* Assigned task
Print exactly the line that contains "Task: Click the" along with every line beneath it to the end of the records below, and omit pictures.

* Extracted records
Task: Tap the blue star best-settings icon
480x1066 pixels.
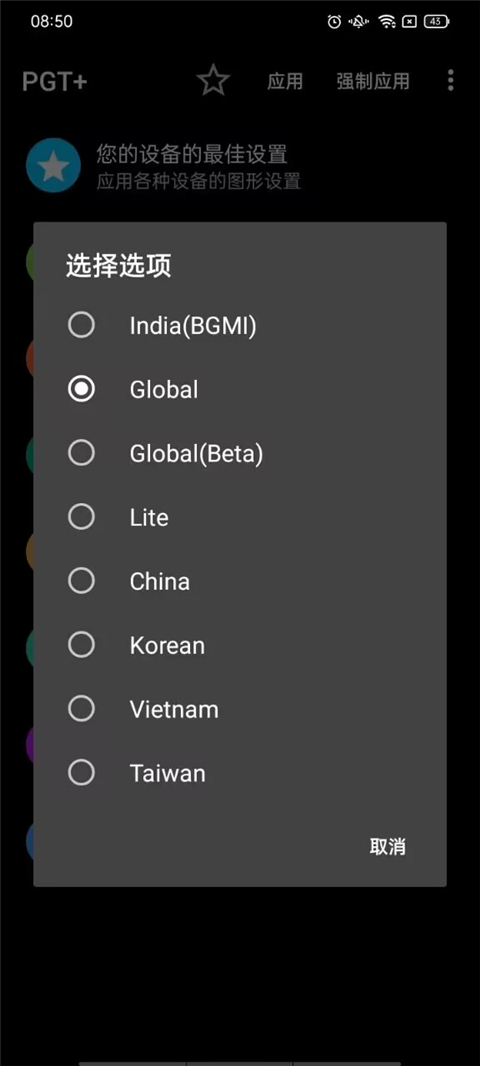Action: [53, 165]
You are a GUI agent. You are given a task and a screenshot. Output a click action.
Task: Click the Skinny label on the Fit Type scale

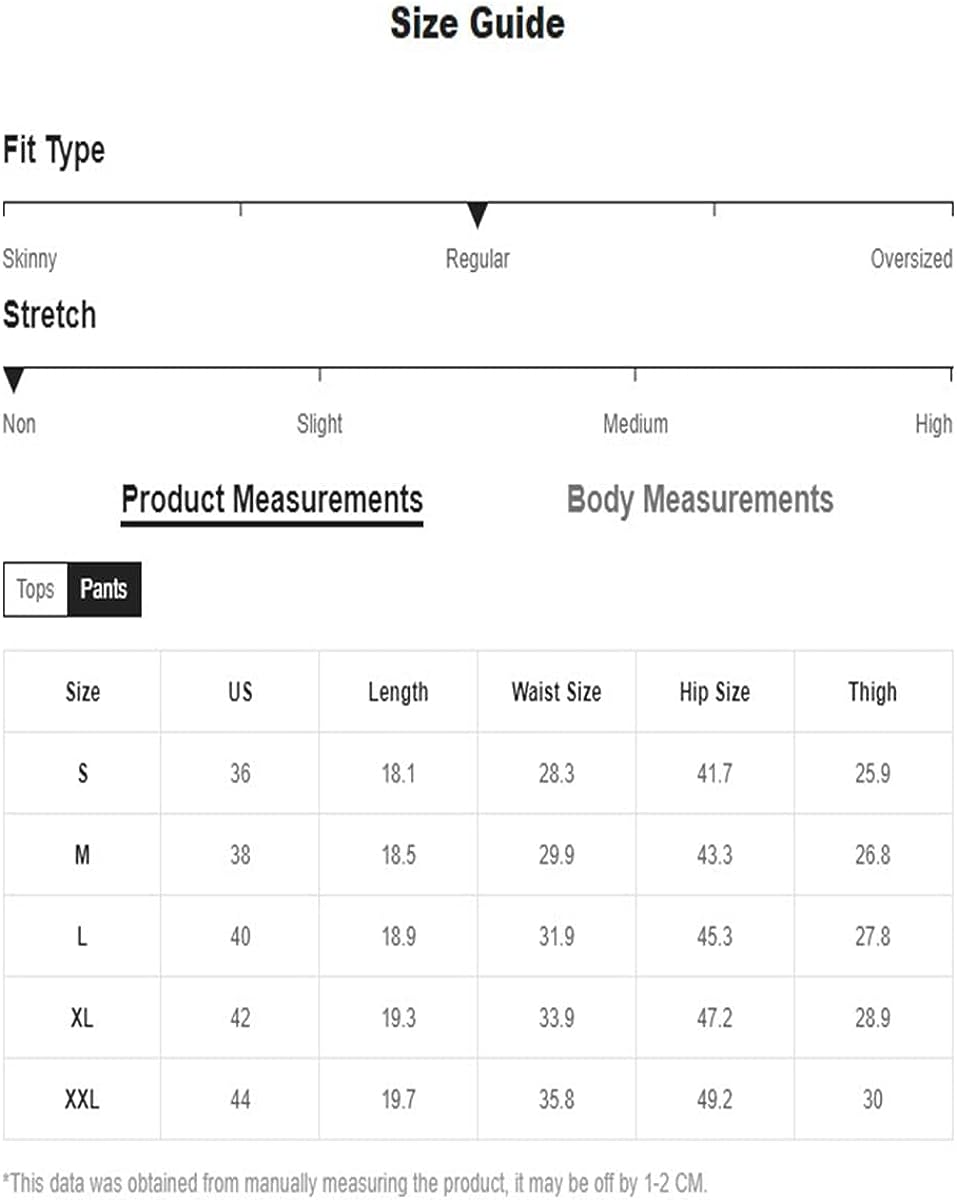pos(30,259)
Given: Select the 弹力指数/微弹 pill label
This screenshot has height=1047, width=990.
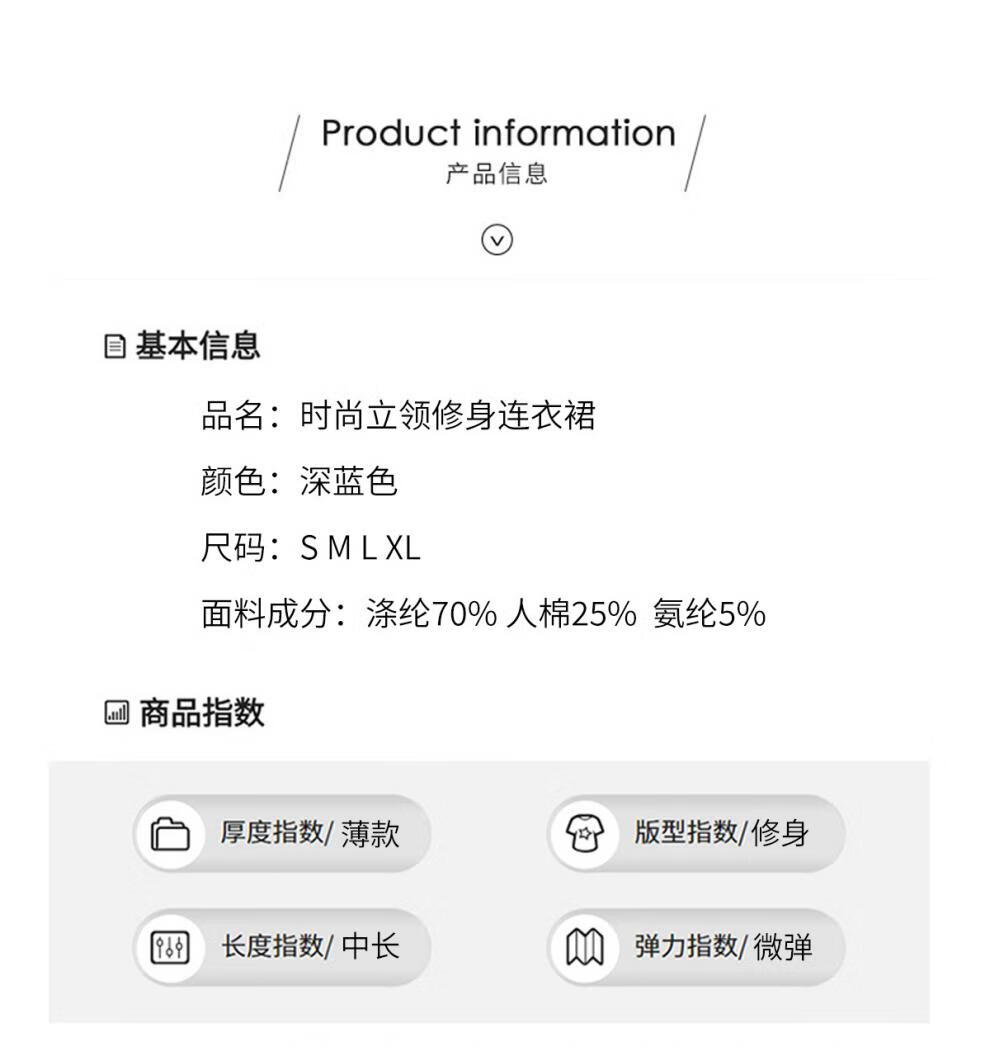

* Exercise result
Task: Click the Skinny label on the Fit Type scale

pos(30,259)
Given: Select the 弹力指数/微弹 pill label
This screenshot has height=1047, width=990.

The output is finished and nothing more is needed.